### Task prompt
Write out every line of the items below word for word, and leave the pictures out.

----------

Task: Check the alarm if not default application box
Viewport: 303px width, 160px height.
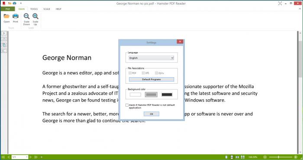Action: 127,105
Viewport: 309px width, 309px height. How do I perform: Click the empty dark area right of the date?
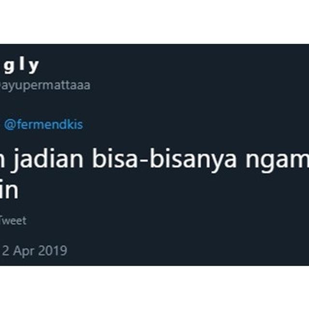pyautogui.click(x=187, y=251)
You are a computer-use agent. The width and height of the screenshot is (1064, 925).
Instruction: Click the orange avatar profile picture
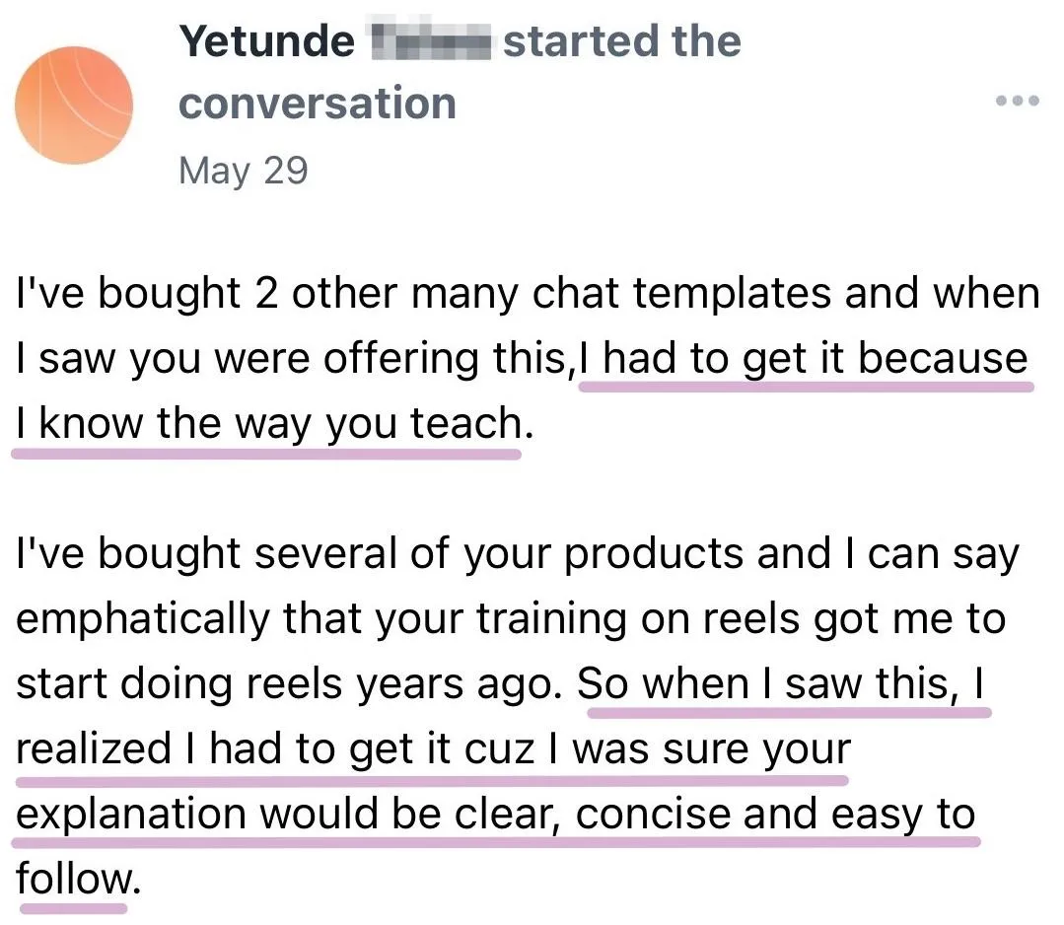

----------

### Written answer
Task: Check the alarm if not default application box
Viewport: 303px width, 160px height.
Action: 127,105
Viewport: 309px width, 309px height. How do I perform: Click the empty dark area right of the date?
pyautogui.click(x=187, y=251)
You are a computer-use agent. The width and height of the screenshot is (1064, 925).
Instruction: Click the orange avatar profile picture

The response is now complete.